Dawkins pulls no punches in The God Delusion, describing the God of the Old Testament as ‘arguably the most unpleasant character in all fiction’. He dismisses practitioners of what he calls ‘understated, decent, revisionist religion’ as being ‘numerically negligible’, focusing almost entirely on extremists, such as American television evangelists, or, as he puts it, ‘crude rabble-rousing chancers’.

Dawkins’ attack on religion has attracted a blizzard of criticism, most of it centred on what is perceived as his stridency and intolerance, which is often characterized as simply the mirror image of language used by religious fundamentalists. He dismisses criticism of his tone as pleas for exceptionalism on the part of religious belief: ‘The illusion of intemperance flows from the unspoken convention that faith is uniquely privileged: off limits to attack.’ More serious criticisms include that he swallows uncritically the myth of enlightened science at constant war with delusional and dishonest religion, that he ignores or is unaware of millennia of theological scholarship, and that by taking aim at only the crudest and most extreme caricature of religion he is prey to the ‘straw man’ fallacy (where an argument seems powerful because it fails to engage with the serious, substantive elements of the opposing view and concentrates only on easily disproved elements). Dawkins and others, such as American philosopher Daniel Dennett, who seek to apply the modern Darwinian philosophy to all areas of human experience, from psychology and spirituality to sociology and history, are also accused of unwarranted ‘empire-building’.


Fighting talk. Spanish version of a global atheistic ad campaign, featuring posters on buses reading, ‘There’s probably no God. Now stop worrying and enjoy life.’ The campaign has drawn fire from all sides – religionist and atheist.

Dawkins rebuts all these criticisms with varying degrees of success. For instance, he insists that ‘Most believers echo Robertson, Falwell or Haggard, Osama bin Laden or Ayatollah Khomeini,’ and points out, ‘These are not straw men. The world needs to face them, and my book does so.’ Journalist William Rees-Mogg, however, suggests that Dawkins’ approach is fundamentally flawed, and fails to do justice to the legacy of Darwin: ‘His tone is not like that of Charles Darwin himself; thoughtful, reflecting detailed observation, sensitive in the search for truth.
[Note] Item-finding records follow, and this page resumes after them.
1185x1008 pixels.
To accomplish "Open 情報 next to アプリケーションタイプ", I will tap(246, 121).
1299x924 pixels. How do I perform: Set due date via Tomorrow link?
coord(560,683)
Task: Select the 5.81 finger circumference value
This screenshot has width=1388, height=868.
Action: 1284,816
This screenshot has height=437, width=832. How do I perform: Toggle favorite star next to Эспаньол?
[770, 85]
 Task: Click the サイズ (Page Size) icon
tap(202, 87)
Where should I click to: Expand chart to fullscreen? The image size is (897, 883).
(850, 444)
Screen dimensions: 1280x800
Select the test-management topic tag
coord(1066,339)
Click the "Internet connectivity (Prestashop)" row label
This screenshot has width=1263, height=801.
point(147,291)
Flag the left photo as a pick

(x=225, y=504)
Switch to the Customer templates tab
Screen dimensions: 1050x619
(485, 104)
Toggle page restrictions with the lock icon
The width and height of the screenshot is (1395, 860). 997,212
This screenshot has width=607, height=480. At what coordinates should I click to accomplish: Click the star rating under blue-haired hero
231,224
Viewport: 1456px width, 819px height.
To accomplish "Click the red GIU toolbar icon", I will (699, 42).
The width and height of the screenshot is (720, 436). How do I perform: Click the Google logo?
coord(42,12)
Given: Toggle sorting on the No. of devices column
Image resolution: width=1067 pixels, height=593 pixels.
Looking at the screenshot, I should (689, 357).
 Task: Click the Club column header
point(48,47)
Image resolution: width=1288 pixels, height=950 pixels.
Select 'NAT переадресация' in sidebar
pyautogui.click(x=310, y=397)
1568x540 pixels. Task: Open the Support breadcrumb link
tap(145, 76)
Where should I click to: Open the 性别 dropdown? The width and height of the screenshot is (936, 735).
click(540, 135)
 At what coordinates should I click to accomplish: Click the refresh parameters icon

It is more like that of Bishop Wilberforce in the Oxford debate of June 1860, in which the bishop attacked Darwinism.’

The legend of this encounter has grown over the years, whereas in reality it was probably little more than a minor skirmish in the protracted battles over evolution that continue to this day. For instance, Huxley’s battle with Richard Owen continued. Owen claimed to have proved that man was not descended from the apes through his studies of brain anatomy, but Huxley marshalled proof to the contrary in his 1863 book Evidence as to Man’s Place in Nature. Wilberforce went to an early grave in 1873, courtesy of head injuries sustained in a fall from a horse, which occasioned Huxley to remark uncharitably that ‘reality and his brains came into contact and the result was fatal.’ Today there are many who resent the supposed moral of the tale of Soapy Sam and the Bulldog – that Christians should stay out of science – which evangelical creationist Edward Coleson calls ‘one of the most damaging pseudo-scientific myths to gain wide credence in the West in the last century or two’.